ニューヨークの魔法使い シャンナ・スウェンドスン

ニューヨークの魔法使い <(株)魔法製作所>
ニューヨークの魔法使い <(株)魔法製作所>

著:シャンナ・スウェンドスン|出版社:東京創元社|発売日:2006/07/11|文庫|4488503020|

わたしケイティ・チャンドラー、自慢じゃないが、恐ろしく普通の女の子。テキサスの田舎から出てきてほぼ1年になる。
 ニューヨークは変わった街だとさんざん聞かされてはいたが、これほどとは思わなかった。背中に妖精の羽をつけた若い女性や耳のとがったエルフ(?)、教会の屋根にいたりいなかったりするガーゴイル……。いまだに毎日が驚きの連続だ。でも、ニューヨーカーたちは振り返りもしない。変なのはこの街? それともわたし?
 ボーイフレンドはできないし(実はハイスクール以来、ちゃんと男性とおつきあいしたことがない)、会社の女上司は二重人格とくる。週末ごとのブラインドデートにも、ヒステリー上司の言うなりになるのにもいい加減もううんざりだ。かといって、このまますごすごと故郷に戻るわけにもいかない。
 ところがそんなある日、思いもかけず素晴らしい転職の話が舞い込んできた。え? こんな平凡このうえないわたしにヘッドハンティング? でもちょっと待って、うまい話には必ず裏がある。本当にこの話大丈夫なの……""

おもしろかった!なるほどそういう切り口もあるのね,という今までにない魔法世界の構築パターンでした。

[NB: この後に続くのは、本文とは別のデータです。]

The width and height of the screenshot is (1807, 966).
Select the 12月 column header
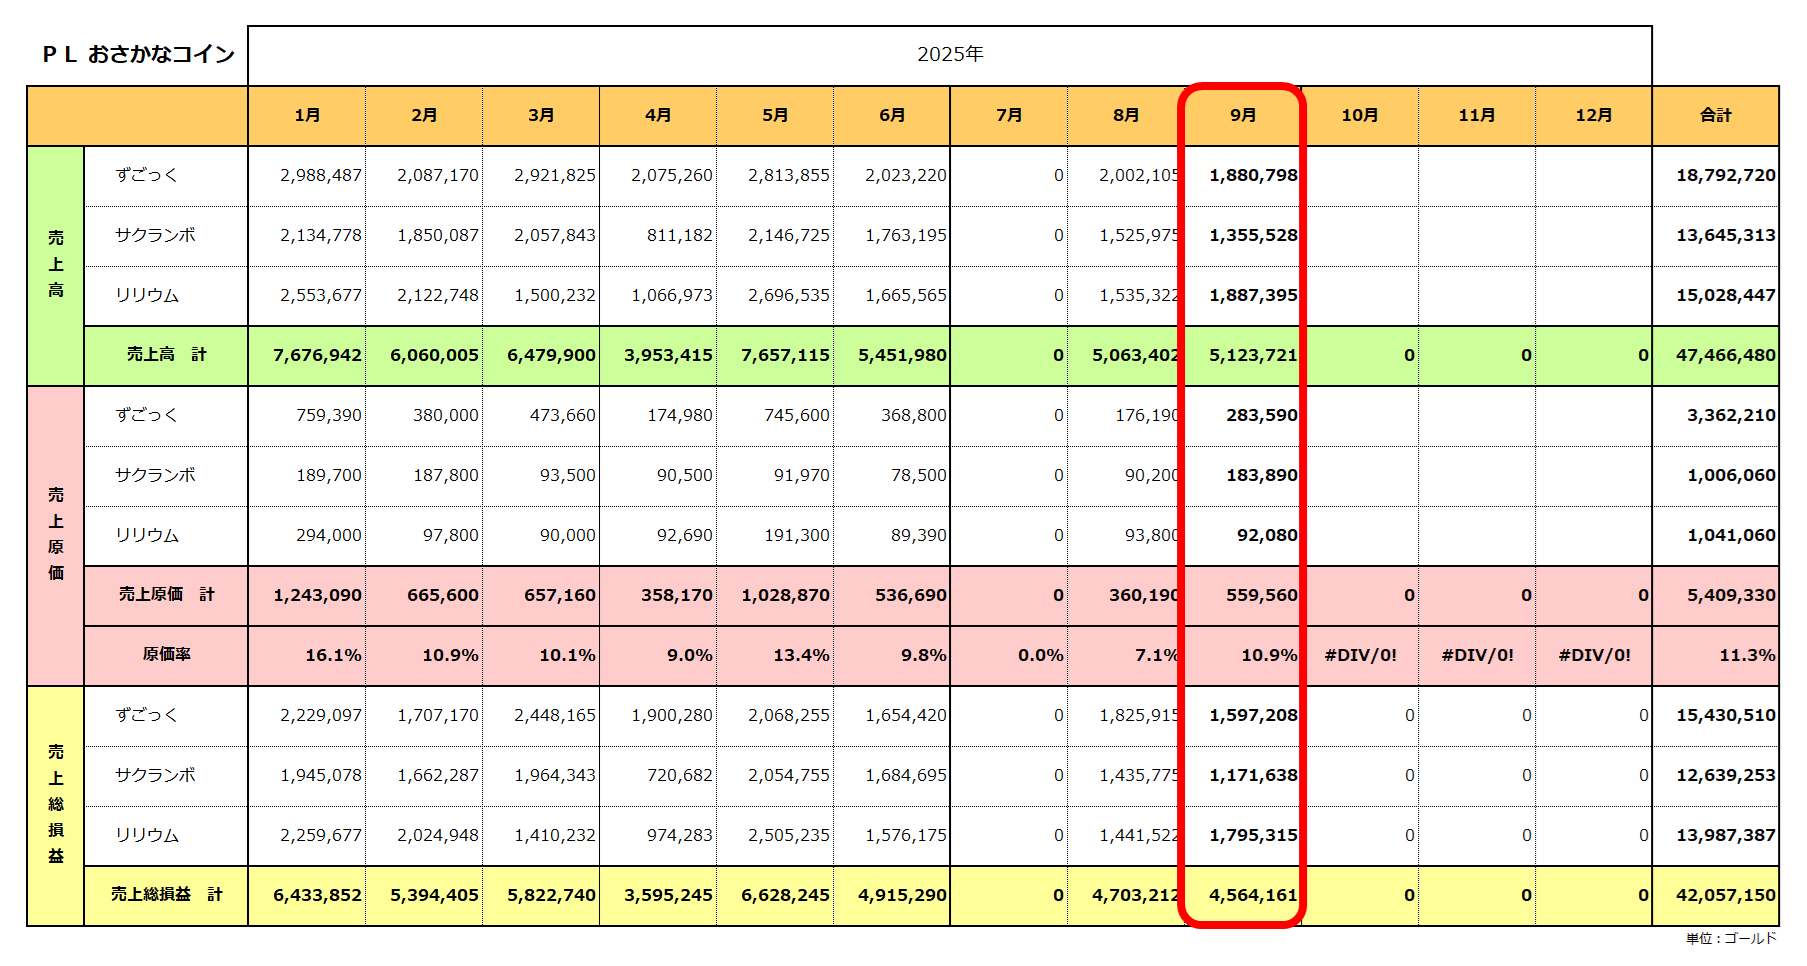click(x=1593, y=115)
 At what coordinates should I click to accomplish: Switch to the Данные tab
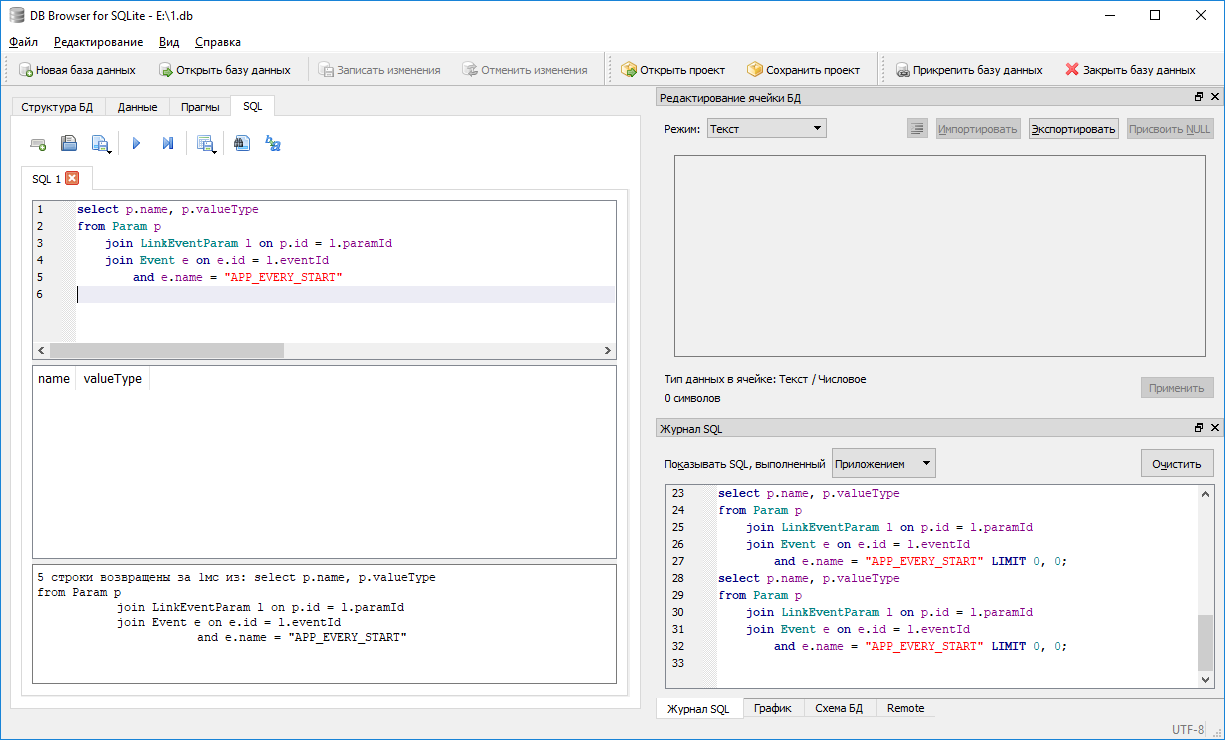click(x=137, y=106)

まず,ケイティは,全く魔法力がない。一般的に人間は,わずかな魔法力を持っていて,そのためにめくらましや魔法をかけられてしまう。魔法使いももちろん魔法力を持っているわけだから,彼らも同じように魔法にかけられたり,めくらましにあったりする。しかし,ごくごく普通の子ケイティは,全く魔法力がないという珍しい子。魔法力を全く持たないために,めくらましにも魔法にも免疫ができている。それは,魔法使いにとって実にありがたい存在。契約書でめくらましをかえてあるのかどうか,偽者を本物に見せる魔法がかけられていないかなど免疫者がいればわかるわけだから。。というわけでケイティは,魔法力を全く持たないがために,魔法に関ることになるんである。

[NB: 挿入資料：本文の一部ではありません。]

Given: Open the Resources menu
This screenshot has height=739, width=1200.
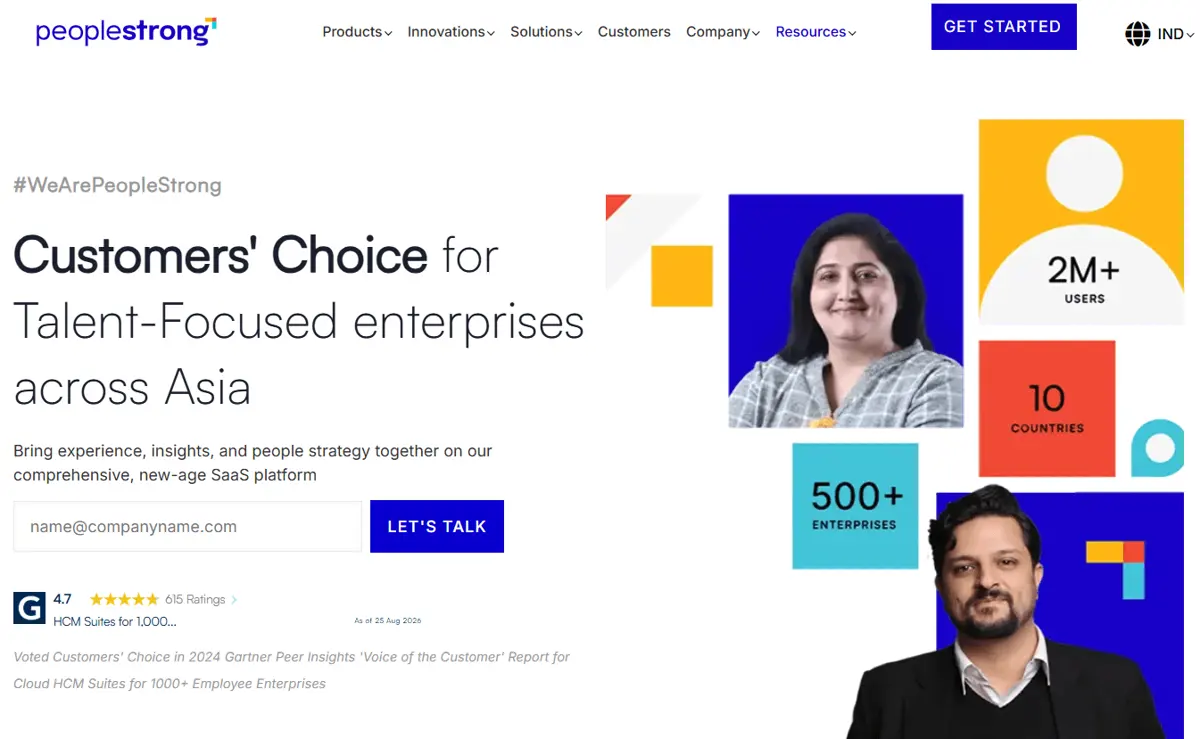Looking at the screenshot, I should [816, 32].
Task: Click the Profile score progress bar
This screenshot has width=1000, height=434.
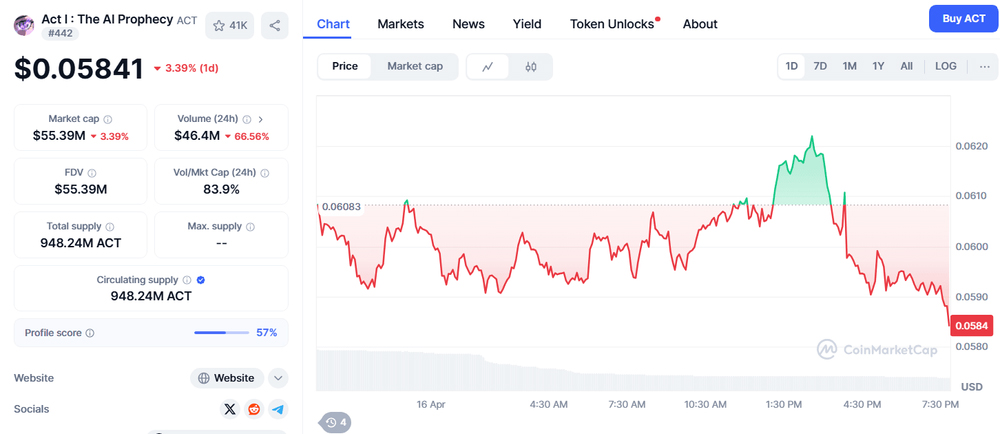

魔法使いの株式会社が,実によくできていて面白い。ケイティは,明るくて素直で等身大の女性で気骨もあります。すぐに赤くなるシャイなオーエンとのロマンスも期待できそうです。大人のライトファンタジーで,明るい気分で読み終えられます。魔法版『ブリジット・ジョーンズの日記』は余計です。もっと明るいです。続編が愉しみです。